- Exercise prompt
Format each line of the records below as an item in a numbered list, and leave out the blank lines.

- Supplied records
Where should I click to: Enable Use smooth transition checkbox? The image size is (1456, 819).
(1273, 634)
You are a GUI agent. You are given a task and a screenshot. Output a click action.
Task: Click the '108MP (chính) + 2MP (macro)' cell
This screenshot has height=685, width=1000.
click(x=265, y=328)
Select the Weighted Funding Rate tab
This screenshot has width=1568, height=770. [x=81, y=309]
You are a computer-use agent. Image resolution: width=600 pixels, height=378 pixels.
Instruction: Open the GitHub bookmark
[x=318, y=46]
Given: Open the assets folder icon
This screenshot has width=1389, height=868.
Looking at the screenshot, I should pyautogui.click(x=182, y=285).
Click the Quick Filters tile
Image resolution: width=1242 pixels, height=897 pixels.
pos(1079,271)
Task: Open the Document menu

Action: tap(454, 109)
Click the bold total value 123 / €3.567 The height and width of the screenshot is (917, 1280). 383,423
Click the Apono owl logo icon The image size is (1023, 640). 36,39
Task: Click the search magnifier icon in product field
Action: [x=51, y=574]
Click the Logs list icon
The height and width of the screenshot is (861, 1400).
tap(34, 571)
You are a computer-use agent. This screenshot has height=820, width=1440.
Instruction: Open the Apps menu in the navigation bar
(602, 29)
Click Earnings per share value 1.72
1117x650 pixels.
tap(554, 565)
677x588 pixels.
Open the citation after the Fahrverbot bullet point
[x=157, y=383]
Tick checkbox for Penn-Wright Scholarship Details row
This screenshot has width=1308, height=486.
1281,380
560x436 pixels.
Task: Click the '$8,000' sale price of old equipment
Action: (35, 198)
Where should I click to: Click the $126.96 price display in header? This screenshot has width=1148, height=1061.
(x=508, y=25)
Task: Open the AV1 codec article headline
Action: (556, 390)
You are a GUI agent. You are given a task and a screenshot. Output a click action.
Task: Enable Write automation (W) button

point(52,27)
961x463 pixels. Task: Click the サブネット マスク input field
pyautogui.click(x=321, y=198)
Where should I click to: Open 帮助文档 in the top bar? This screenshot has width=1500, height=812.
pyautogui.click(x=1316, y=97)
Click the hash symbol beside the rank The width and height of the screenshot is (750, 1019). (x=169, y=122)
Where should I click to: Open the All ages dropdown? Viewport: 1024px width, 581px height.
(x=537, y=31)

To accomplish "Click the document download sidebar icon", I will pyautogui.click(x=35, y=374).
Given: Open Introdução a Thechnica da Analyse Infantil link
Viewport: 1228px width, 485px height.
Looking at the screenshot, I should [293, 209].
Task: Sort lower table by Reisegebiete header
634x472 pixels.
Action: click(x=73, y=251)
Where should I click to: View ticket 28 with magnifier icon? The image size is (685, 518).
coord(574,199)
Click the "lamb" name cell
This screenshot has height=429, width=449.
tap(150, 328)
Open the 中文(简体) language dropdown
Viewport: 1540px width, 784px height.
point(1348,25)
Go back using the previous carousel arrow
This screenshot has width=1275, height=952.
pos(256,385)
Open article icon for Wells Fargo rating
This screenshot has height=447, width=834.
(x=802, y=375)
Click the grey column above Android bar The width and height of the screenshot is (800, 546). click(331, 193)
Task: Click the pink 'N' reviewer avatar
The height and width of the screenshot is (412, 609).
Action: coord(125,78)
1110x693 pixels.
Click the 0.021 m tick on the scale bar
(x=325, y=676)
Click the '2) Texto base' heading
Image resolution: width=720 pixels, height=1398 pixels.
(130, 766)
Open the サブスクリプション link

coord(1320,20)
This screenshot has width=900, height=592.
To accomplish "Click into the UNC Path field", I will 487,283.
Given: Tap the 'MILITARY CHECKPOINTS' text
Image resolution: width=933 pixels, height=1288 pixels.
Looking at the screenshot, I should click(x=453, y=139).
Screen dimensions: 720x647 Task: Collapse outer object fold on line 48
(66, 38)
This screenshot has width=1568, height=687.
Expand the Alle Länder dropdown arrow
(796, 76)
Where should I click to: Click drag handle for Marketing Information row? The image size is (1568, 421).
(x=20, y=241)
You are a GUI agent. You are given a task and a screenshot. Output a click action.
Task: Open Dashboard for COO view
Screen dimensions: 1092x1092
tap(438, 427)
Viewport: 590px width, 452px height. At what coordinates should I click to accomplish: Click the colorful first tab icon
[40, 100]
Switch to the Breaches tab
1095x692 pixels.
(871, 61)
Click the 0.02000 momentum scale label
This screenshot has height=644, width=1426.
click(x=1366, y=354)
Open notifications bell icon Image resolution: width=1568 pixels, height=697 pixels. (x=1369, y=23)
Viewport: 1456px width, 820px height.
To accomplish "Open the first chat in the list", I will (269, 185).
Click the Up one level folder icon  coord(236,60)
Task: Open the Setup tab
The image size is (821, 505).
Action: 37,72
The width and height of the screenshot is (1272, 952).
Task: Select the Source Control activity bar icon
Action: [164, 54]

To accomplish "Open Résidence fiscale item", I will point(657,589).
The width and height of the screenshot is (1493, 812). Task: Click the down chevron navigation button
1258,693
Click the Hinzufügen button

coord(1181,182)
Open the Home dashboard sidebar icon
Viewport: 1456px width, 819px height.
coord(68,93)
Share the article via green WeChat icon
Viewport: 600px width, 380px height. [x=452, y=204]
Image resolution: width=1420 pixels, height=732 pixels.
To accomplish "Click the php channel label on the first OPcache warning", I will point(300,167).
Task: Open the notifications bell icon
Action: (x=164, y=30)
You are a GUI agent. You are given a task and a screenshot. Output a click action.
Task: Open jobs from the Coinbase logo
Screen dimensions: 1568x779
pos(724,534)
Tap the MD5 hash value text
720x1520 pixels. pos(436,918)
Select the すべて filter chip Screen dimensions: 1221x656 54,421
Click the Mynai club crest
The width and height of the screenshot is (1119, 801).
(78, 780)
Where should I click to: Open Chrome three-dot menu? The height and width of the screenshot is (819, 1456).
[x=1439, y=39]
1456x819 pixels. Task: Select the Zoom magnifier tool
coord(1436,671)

- Solved problem
1. Where should I click to: Enable Use smooth transition checkbox? The image size is (1456, 819).
2. (1273, 634)
3. You are a GUI agent. You are given a task and a screenshot. Output a click action.
4. Task: Click the '108MP (chính) + 2MP (macro)' cell
5. This screenshot has height=685, width=1000.
6. click(x=265, y=328)
7. Select the Weighted Funding Rate tab
8. This screenshot has width=1568, height=770. [x=81, y=309]
9. You are a computer-use agent. Image resolution: width=600 pixels, height=378 pixels.
10. Instruction: Open the GitHub bookmark
11. [x=318, y=46]
12. Given: Open the assets folder icon
13. This screenshot has width=1389, height=868.
14. Looking at the screenshot, I should pyautogui.click(x=182, y=285).
15. Click the Quick Filters tile
16. Image resolution: width=1242 pixels, height=897 pixels.
17. pos(1079,271)
18. Task: Open the Document menu
19. Action: tap(454, 109)
20. Click the bold total value 123 / €3.567 The height and width of the screenshot is (917, 1280). 383,423
21. Click the Apono owl logo icon The image size is (1023, 640). 36,39
22. Task: Click the search magnifier icon in product field
23. Action: [x=51, y=574]
24. Click the Logs list icon
25. The height and width of the screenshot is (861, 1400).
26. tap(34, 571)
27. You are a computer-use agent. This screenshot has height=820, width=1440.
28. Instruction: Open the Apps menu in the navigation bar
29. (602, 29)
30. Click Earnings per share value 1.72
31. 1117x650 pixels.
32. tap(554, 565)
33. 677x588 pixels.
34. Open the citation after the Fahrverbot bullet point
35. [x=157, y=383]
36. Tick checkbox for Penn-Wright Scholarship Details row
37. This screenshot has width=1308, height=486.
38. 1281,380
39. 560x436 pixels.
40. Task: Click the '$8,000' sale price of old equipment
41. Action: (35, 198)
42. Where should I click to: Click the $126.96 price display in header? This screenshot has width=1148, height=1061.
43. (x=508, y=25)
44. Task: Open the AV1 codec article headline
45. Action: (556, 390)
46. You are a GUI agent. You are given a task and a screenshot. Output a click action.
47. Task: Enable Write automation (W) button
48. point(52,27)
49. 961x463 pixels. Task: Click the サブネット マスク input field
50. pyautogui.click(x=321, y=198)
51. Where should I click to: Open 帮助文档 in the top bar? This screenshot has width=1500, height=812.
52. pyautogui.click(x=1316, y=97)
53. Click the hash symbol beside the rank The width and height of the screenshot is (750, 1019). (x=169, y=122)
54. Where should I click to: Open the All ages dropdown? Viewport: 1024px width, 581px height.
55. (x=537, y=31)
56. To accomplish "Click the document download sidebar icon", I will pyautogui.click(x=35, y=374).
57. Given: Open Introdução a Thechnica da Analyse Infantil link
58. Viewport: 1228px width, 485px height.
59. Looking at the screenshot, I should [293, 209].
60. Task: Sort lower table by Reisegebiete header
61. 634x472 pixels.
62. Action: click(x=73, y=251)
63. Where should I click to: View ticket 28 with magnifier icon? The image size is (685, 518).
64. coord(574,199)
65. Click the "lamb" name cell
66. This screenshot has height=429, width=449.
67. tap(150, 328)
68. Open the 中文(简体) language dropdown
69. Viewport: 1540px width, 784px height.
70. point(1348,25)
71. Go back using the previous carousel arrow
72. This screenshot has width=1275, height=952.
73. pos(256,385)
74. Open article icon for Wells Fargo rating
75. This screenshot has height=447, width=834.
76. (x=802, y=375)
77. Click the grey column above Android bar The width and height of the screenshot is (800, 546). click(331, 193)
78. Task: Click the pink 'N' reviewer avatar
79. The height and width of the screenshot is (412, 609).
80. Action: coord(125,78)
81. 1110x693 pixels.
82. Click the 0.021 m tick on the scale bar
83. (x=325, y=676)
84. Click the '2) Texto base' heading
85. Image resolution: width=720 pixels, height=1398 pixels.
86. (130, 766)
87. Open the サブスクリプション link
88. coord(1320,20)
89. This screenshot has width=900, height=592.
90. To accomplish "Click into the UNC Path field", I will 487,283.
91. Given: Tap the 'MILITARY CHECKPOINTS' text
92. Image resolution: width=933 pixels, height=1288 pixels.
93. Looking at the screenshot, I should click(x=453, y=139).
94. Screen dimensions: 720x647 Task: Collapse outer object fold on line 48
95. (66, 38)
96. This screenshot has width=1568, height=687.
97. Expand the Alle Länder dropdown arrow
98. (796, 76)
99. Where should I click to: Click drag handle for Marketing Information row? The image size is (1568, 421).
100. (x=20, y=241)
101. You are a GUI agent. You are given a task and a screenshot. Output a click action.
102. Task: Open Dashboard for COO view
103. Screen dimensions: 1092x1092
104. tap(438, 427)
105. Viewport: 590px width, 452px height. At what coordinates should I click to accomplish: Click the colorful first tab icon
106. [40, 100]
107. Switch to the Breaches tab
108. 1095x692 pixels.
109. (871, 61)
110. Click the 0.02000 momentum scale label
111. This screenshot has height=644, width=1426.
112. click(x=1366, y=354)
113. Open notifications bell icon Image resolution: width=1568 pixels, height=697 pixels. (x=1369, y=23)
114. Viewport: 1456px width, 820px height.
115. To accomplish "Open the first chat in the list", I will (269, 185).
116. Click the Up one level folder icon  coord(236,60)
117. Task: Open the Setup tab
118. The image size is (821, 505).
119. Action: 37,72
120. The width and height of the screenshot is (1272, 952).
121. Task: Select the Source Control activity bar icon
122. Action: [164, 54]
123. To accomplish "Open Résidence fiscale item", I will point(657,589).
124. The width and height of the screenshot is (1493, 812). Task: Click the down chevron navigation button
125. 1258,693
126. Click the Hinzufügen button
127. coord(1181,182)
128. Open the Home dashboard sidebar icon
129. Viewport: 1456px width, 819px height.
130. coord(68,93)
131. Share the article via green WeChat icon
132. Viewport: 600px width, 380px height. [x=452, y=204]
133. Image resolution: width=1420 pixels, height=732 pixels.
134. To accomplish "Click the php channel label on the first OPcache warning", I will point(300,167).
135. Task: Open the notifications bell icon
136. Action: (x=164, y=30)
137. You are a GUI agent. You are given a task and a screenshot. Output a click action.
138. Task: Open jobs from the Coinbase logo
139. Screen dimensions: 1568x779
140. pos(724,534)
141. Tap the MD5 hash value text
142. 720x1520 pixels. pos(436,918)
143. Select the すべて filter chip Screen dimensions: 1221x656 54,421
144. Click the Mynai club crest
145. The width and height of the screenshot is (1119, 801).
146. (78, 780)
147. Where should I click to: Open Chrome three-dot menu? The height and width of the screenshot is (819, 1456).
148. [x=1439, y=39]
149. 1456x819 pixels. Task: Select the Zoom magnifier tool
150. coord(1436,671)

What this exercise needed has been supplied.